# Army Painting Challenge - May 2015.



## Tawa

Here it is boys and girls! The final month!
Ready? GO! :good:


This thread will close on the 6th of June.


----------



## Nordicus

All right boys and girls, let's dial this last month up to 11.

I will be painting 3 Bloodthirsters - One of each configuration!


----------



## R_Squared

Woo Hoo!
I've got my 4 Mek Guns and 8 Grots to enter this time. Luckily I still have plenty of Orks to paint up for the year to come too.


----------



## Relise

So real life has taken away all my time in the last two months - but I did finish off a unit of Boyz for my fledgling speed freaks army. Didn't finish their Trukk though 

This means a concerted effort to get one more entry done for this years challenge is in order  It will definitely be something Orky and either a squad of warbikers or a unit of Deffkoptas I think. I'll decide when i start building them later.

Edited to add.... So after checking for everything I don't have the correct bases for the bikes so 3 deffkoptas it is.


----------



## Iraqiel

Well, took the other sprue of state troops and the cannon from the regiment box that my lovely wife got me for my Birthday and cracked out these over the weekend.

* _Records provided_
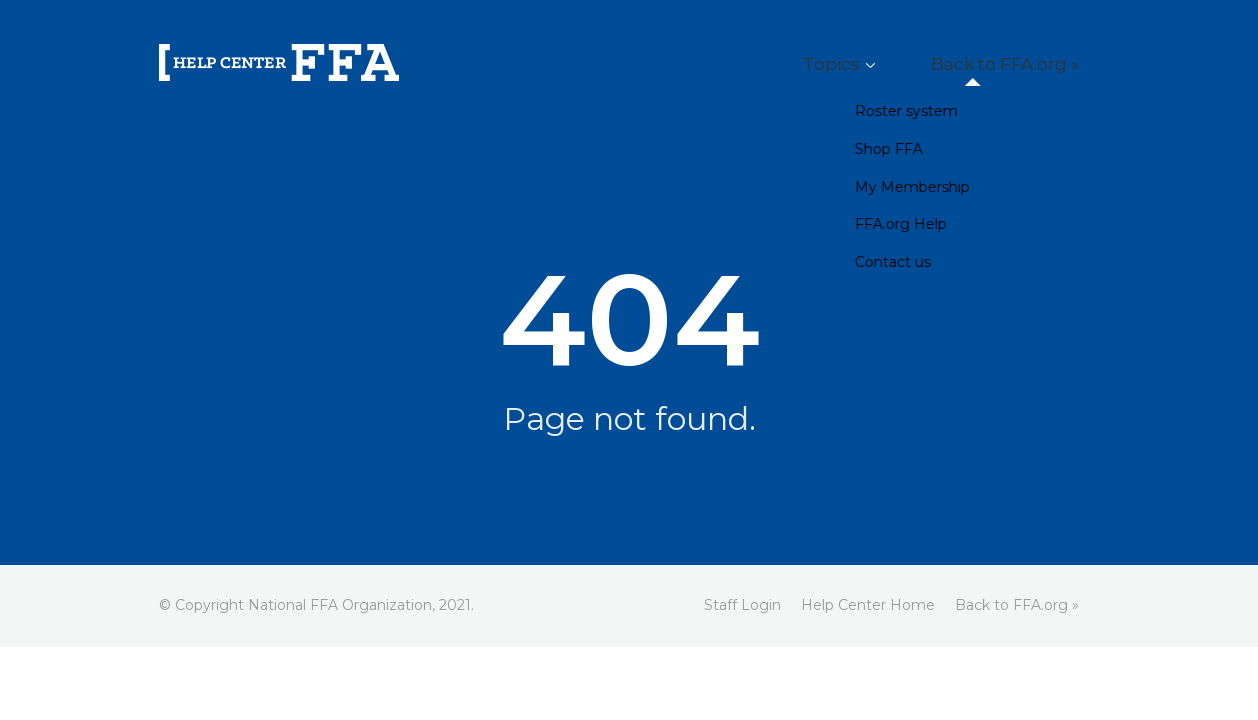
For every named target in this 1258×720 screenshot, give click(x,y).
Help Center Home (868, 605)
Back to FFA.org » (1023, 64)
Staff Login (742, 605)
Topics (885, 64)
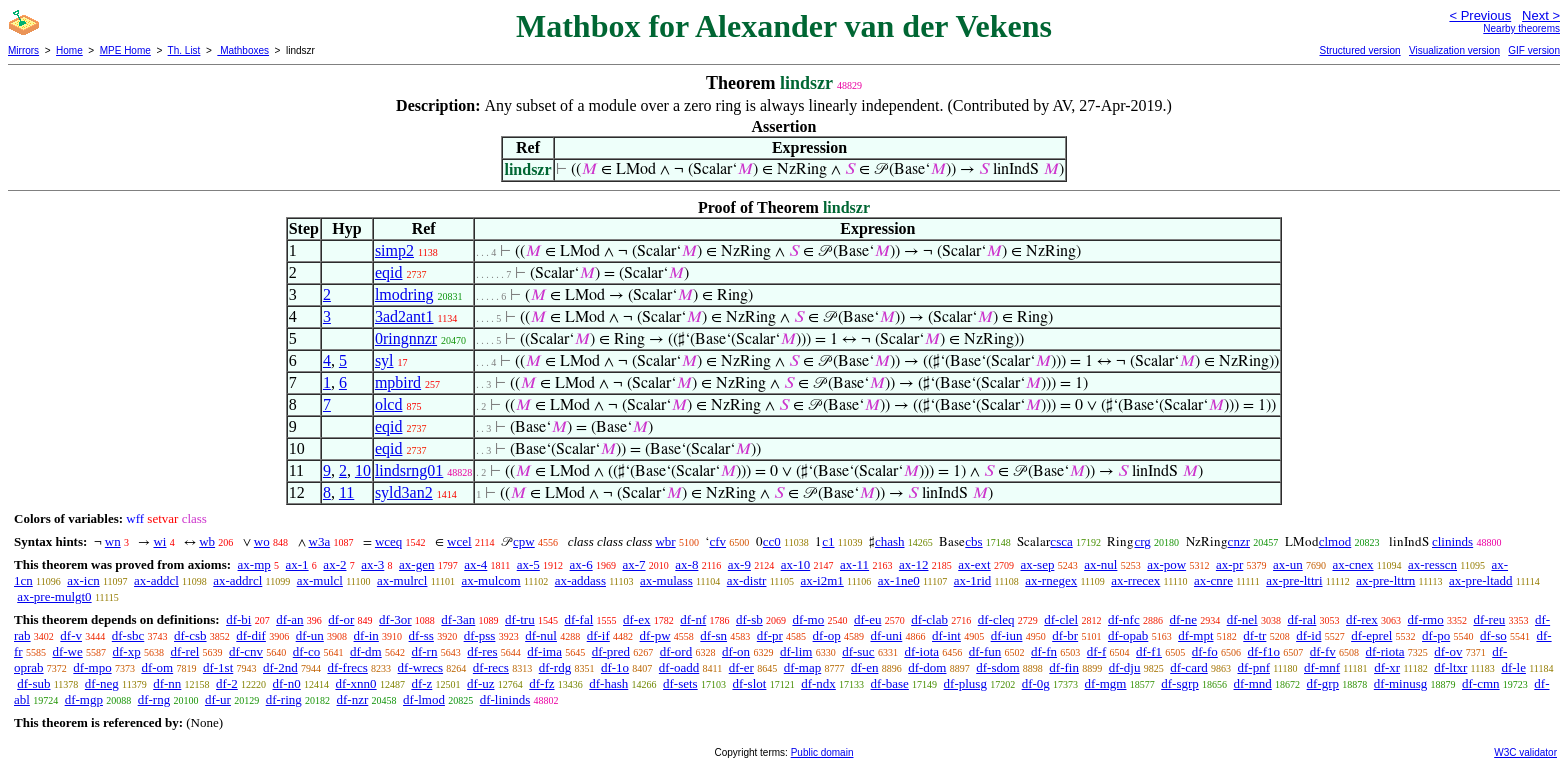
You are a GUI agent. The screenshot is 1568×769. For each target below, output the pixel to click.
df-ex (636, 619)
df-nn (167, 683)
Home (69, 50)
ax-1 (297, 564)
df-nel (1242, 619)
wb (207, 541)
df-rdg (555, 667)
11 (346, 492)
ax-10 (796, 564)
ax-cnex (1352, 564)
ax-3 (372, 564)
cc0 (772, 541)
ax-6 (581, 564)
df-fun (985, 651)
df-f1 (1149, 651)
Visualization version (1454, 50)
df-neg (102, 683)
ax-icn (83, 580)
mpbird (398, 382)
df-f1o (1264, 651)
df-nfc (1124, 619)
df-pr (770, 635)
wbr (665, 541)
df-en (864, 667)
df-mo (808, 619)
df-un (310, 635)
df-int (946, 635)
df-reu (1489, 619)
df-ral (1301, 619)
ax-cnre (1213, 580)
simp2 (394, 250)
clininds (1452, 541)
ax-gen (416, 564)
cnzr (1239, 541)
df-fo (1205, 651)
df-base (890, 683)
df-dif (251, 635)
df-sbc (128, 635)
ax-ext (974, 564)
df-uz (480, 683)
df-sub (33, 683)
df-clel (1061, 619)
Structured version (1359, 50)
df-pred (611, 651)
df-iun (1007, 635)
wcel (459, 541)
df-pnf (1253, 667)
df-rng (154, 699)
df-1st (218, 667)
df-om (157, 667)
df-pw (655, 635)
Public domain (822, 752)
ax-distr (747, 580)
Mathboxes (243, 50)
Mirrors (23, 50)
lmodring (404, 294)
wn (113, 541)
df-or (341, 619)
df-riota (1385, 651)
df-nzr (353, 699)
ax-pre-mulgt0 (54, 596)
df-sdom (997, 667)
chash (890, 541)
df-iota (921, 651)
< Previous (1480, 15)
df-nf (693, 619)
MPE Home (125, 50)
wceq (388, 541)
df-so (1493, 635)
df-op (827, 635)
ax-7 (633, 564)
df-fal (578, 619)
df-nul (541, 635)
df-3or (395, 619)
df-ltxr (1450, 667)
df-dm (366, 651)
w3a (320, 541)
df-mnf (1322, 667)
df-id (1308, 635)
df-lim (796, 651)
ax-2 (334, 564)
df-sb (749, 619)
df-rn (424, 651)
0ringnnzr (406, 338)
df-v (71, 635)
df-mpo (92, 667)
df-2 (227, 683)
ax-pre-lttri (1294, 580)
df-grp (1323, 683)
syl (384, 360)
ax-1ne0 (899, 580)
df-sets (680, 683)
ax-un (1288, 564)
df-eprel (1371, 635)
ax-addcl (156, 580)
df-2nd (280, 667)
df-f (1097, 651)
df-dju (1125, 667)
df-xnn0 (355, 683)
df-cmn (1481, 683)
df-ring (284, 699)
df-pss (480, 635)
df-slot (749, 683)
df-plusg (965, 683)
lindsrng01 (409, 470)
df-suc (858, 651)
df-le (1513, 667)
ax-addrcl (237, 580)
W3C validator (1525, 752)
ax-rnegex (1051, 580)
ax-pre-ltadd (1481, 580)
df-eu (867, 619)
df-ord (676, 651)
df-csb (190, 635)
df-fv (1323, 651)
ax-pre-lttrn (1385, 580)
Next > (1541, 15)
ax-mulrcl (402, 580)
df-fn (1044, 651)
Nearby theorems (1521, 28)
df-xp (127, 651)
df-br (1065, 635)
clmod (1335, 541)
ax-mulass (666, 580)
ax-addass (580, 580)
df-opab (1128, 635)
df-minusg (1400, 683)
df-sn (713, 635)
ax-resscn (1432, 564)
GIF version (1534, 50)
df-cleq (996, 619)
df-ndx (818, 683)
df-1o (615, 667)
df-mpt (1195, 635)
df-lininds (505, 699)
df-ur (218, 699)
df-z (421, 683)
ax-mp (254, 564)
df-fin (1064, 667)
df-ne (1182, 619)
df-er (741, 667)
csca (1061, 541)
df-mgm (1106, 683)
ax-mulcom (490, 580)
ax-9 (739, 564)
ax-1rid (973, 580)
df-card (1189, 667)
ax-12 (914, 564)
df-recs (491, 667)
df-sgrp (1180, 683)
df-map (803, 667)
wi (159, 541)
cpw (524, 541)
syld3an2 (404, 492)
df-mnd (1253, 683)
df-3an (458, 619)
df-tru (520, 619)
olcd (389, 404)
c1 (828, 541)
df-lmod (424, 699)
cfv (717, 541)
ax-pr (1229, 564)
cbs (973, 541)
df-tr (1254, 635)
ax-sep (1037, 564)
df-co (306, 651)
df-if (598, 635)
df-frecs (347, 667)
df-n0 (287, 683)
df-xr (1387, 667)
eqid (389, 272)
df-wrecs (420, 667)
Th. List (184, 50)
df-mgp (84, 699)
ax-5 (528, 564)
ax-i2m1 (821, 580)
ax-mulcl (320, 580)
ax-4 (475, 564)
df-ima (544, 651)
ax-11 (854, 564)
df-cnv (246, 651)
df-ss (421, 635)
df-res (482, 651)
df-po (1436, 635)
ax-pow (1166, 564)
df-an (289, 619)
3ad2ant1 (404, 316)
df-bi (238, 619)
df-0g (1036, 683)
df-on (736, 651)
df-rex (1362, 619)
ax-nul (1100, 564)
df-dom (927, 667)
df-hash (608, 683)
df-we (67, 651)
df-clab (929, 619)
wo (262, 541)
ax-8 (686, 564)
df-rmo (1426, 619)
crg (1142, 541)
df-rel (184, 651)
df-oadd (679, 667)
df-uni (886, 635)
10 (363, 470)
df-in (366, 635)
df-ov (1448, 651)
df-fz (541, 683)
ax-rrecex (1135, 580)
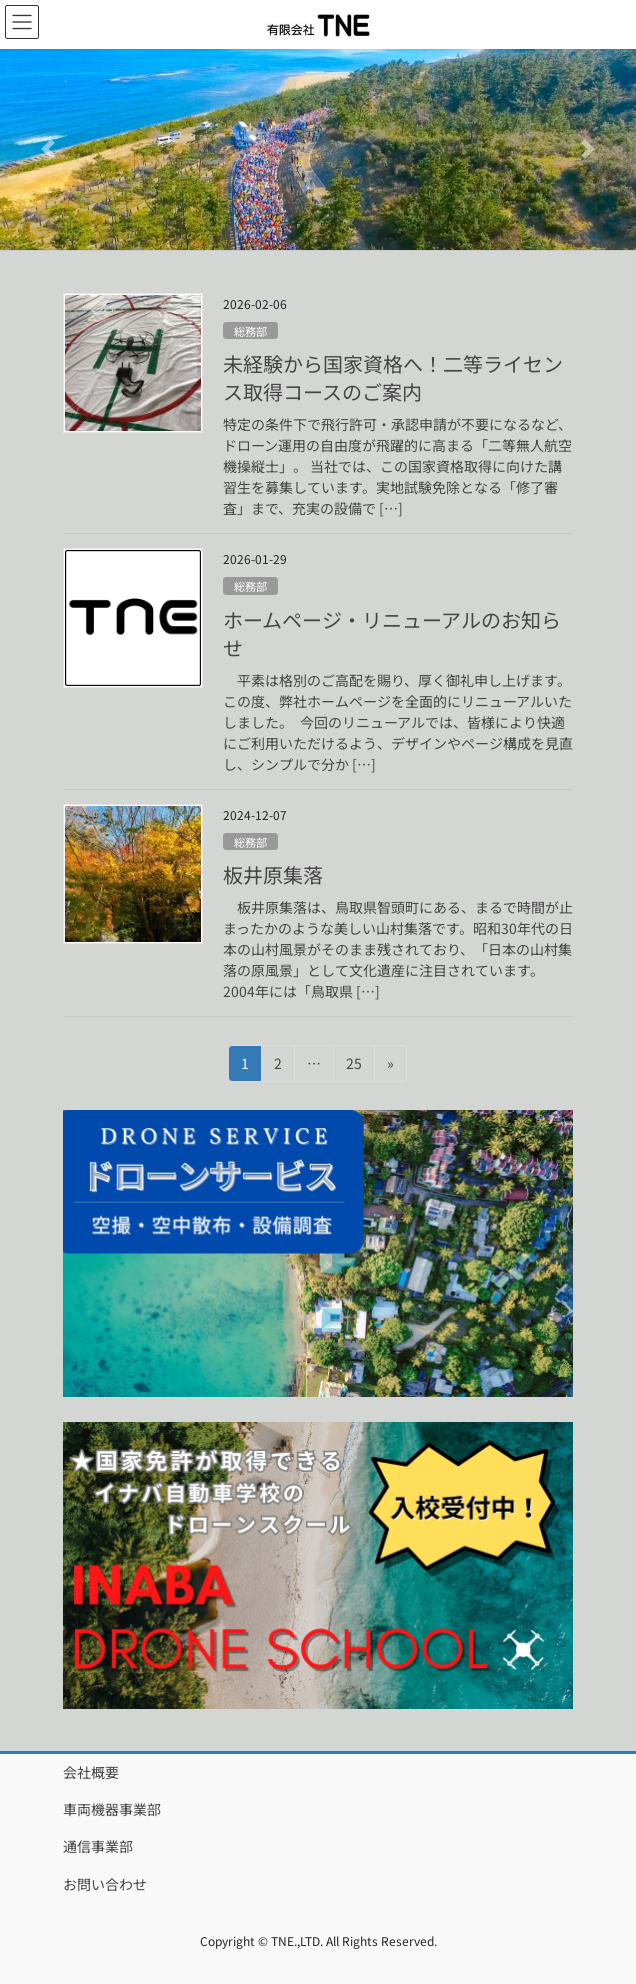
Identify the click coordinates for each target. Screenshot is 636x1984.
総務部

* _Actions to take_
**a.** Please translate this sentence from the painting challenge thread into Spanish: "This thread will close on the 6th of June."
**b.** Answer these questions from the painting challenge thread:
(i) On what date will the thread close?
(ii) How many Bloodthirsters does Nordicus plan to paint?
(iii) What does R_Squared have to enter this time?
**c.** List the usernames of everyone who posted in the painting challenge thread.
The rows are separate material, unrelated to the painting challenge thread.

* _Solutions below_
**a.** Este hilo se cerrará el 6 de junio.

**b.**
(i) The 6th of June.
(ii) Three, one of each configuration.
(iii) 4 Mek Guns and 8 Grots.

**c.**
Tawa
Nordicus
R_Squared
Relise
Iraqiel